- _Records to use_:
%%

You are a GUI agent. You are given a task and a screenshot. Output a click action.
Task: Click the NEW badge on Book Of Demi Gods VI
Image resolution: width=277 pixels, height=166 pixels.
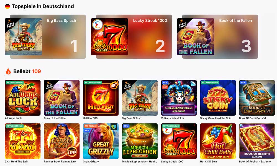[x=243, y=83]
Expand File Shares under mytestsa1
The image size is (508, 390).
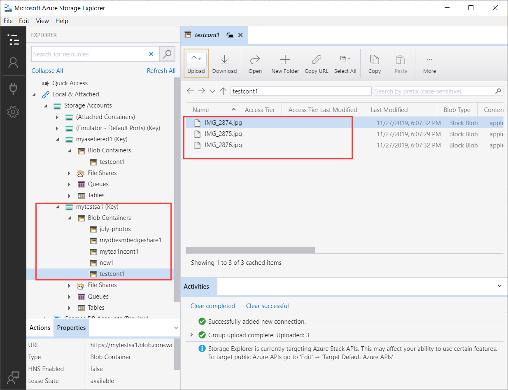point(69,285)
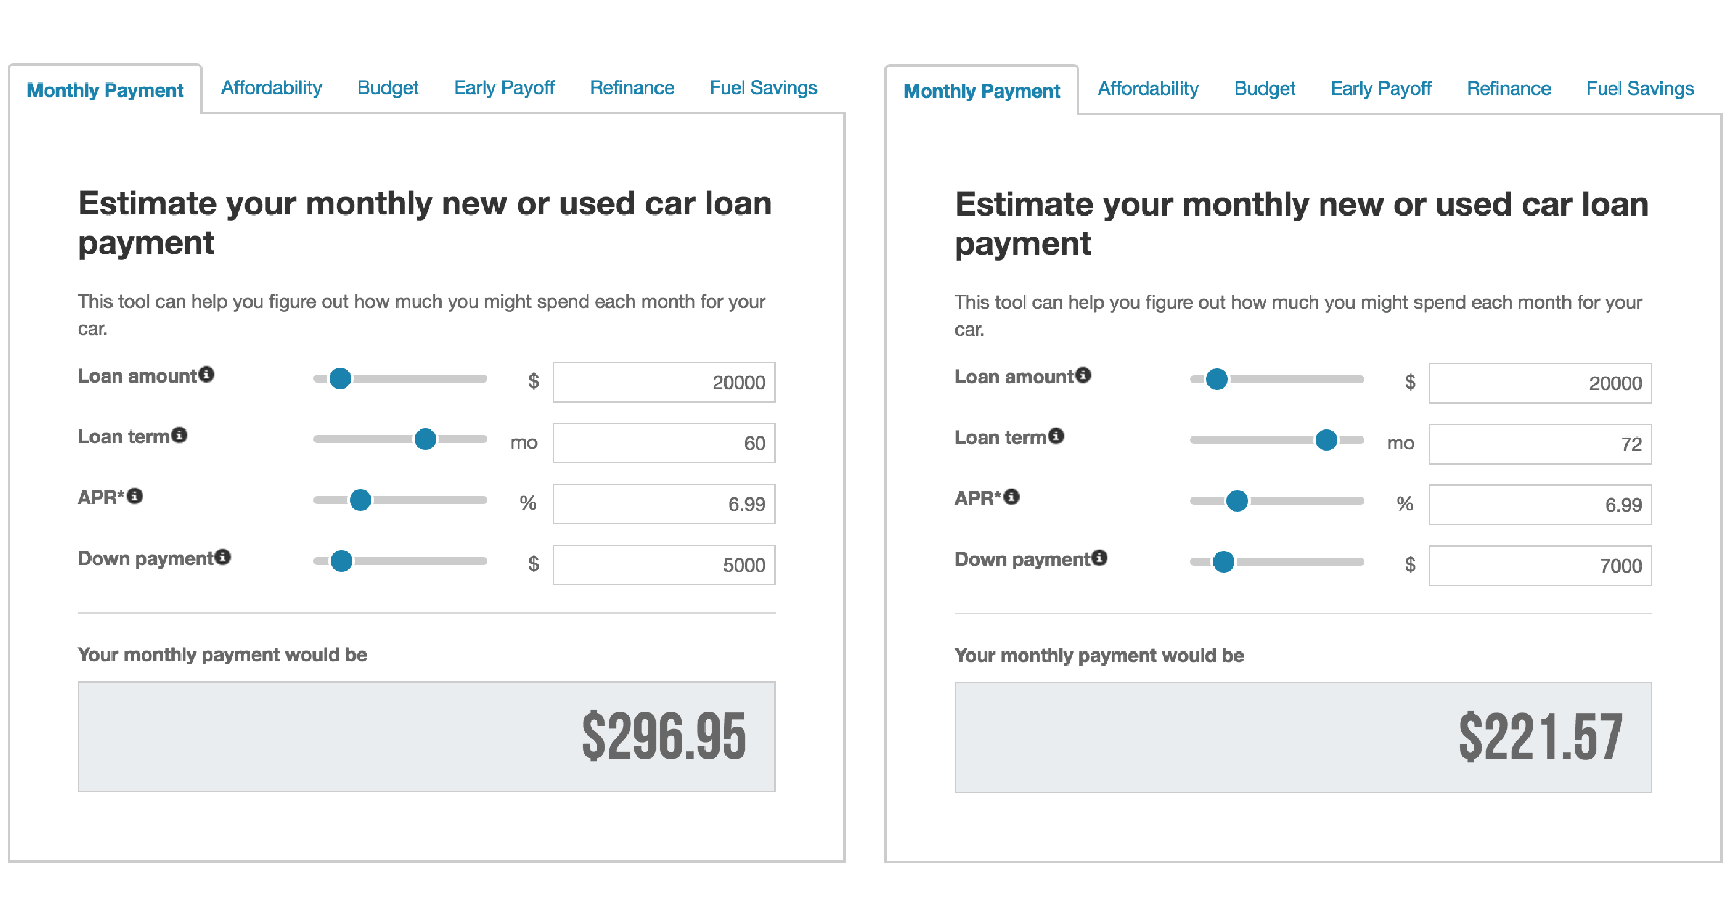This screenshot has height=908, width=1731.
Task: Click the Down payment info icon in right calculator
Action: coord(1099,558)
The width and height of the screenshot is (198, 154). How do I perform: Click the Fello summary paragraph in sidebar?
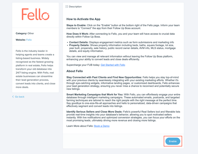(x=35, y=69)
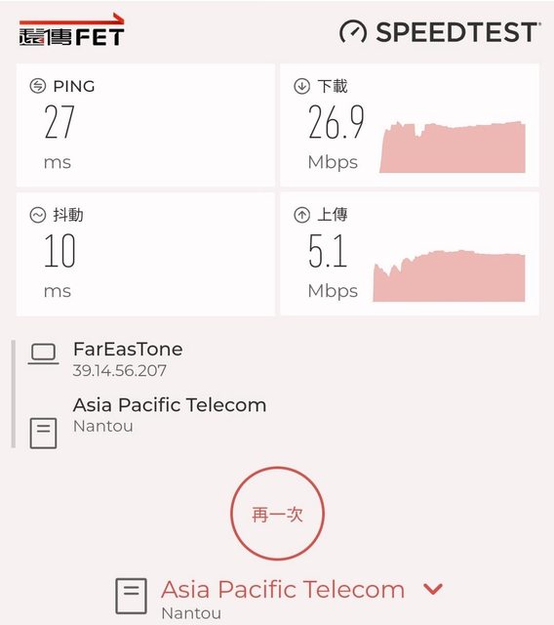Click the Speedtest gauge icon
Image resolution: width=554 pixels, height=625 pixels.
(x=353, y=32)
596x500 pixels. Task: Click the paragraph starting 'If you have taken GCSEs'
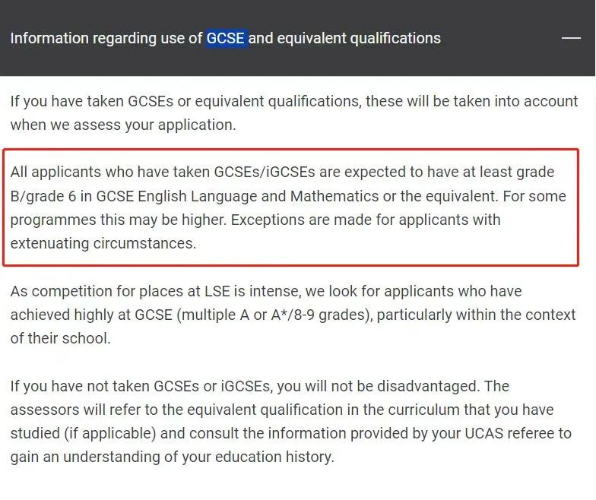coord(293,112)
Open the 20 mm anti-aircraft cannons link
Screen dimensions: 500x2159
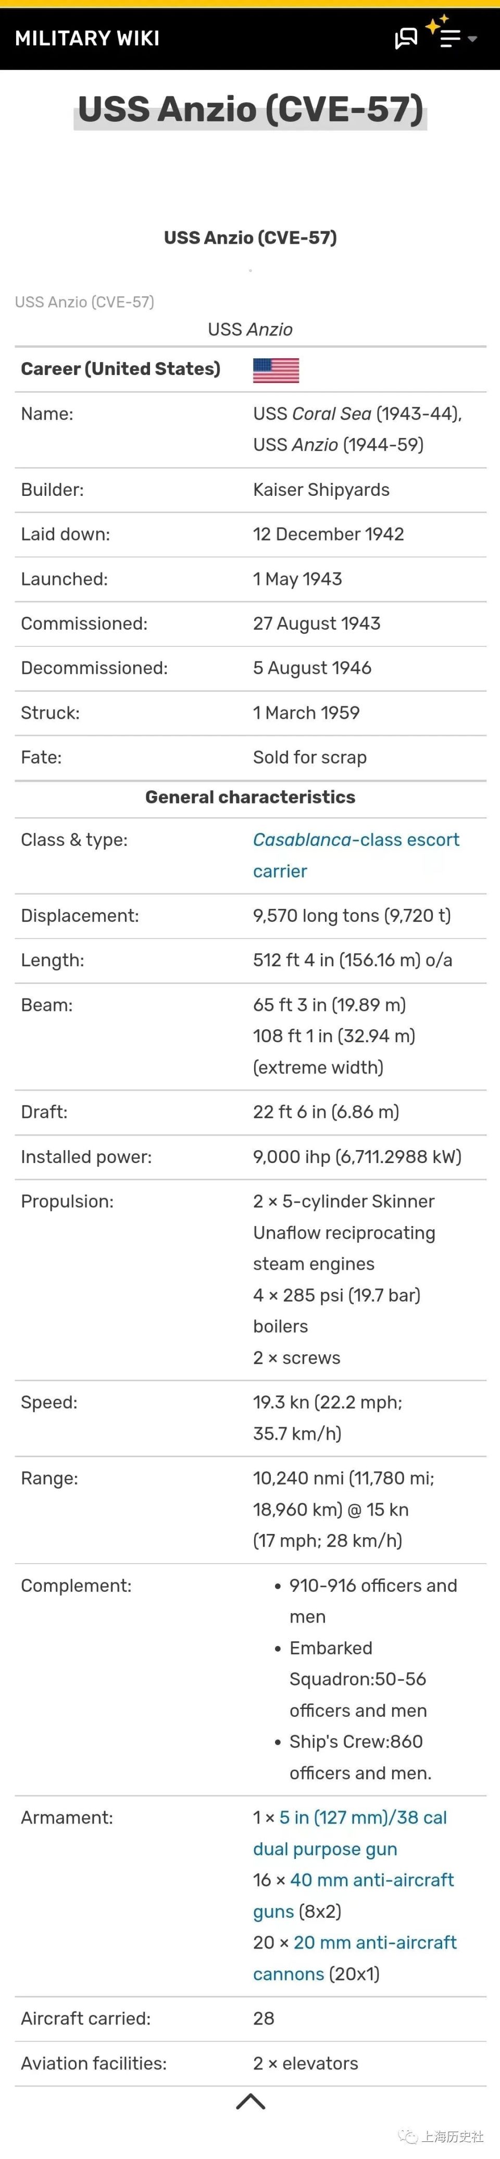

%%

- _Task goal_:
Take the line that contains "The width and" as the first and the last line of the records as the end, and please quote those lines exactly, pictures omitted.

- _Response to the exercise_:
The width and height of the screenshot is (198, 154). How do I perform: Click the Fello summary paragraph in sidebar?
(x=35, y=69)
Click the Speedtest gauge icon
Image resolution: width=554 pixels, height=625 pixels.
(x=353, y=32)
596x500 pixels. Task: Click the paragraph starting 'If you have taken GCSEs'
coord(293,112)
Open the 20 mm anti-aircraft cannons link
Screen dimensions: 500x2159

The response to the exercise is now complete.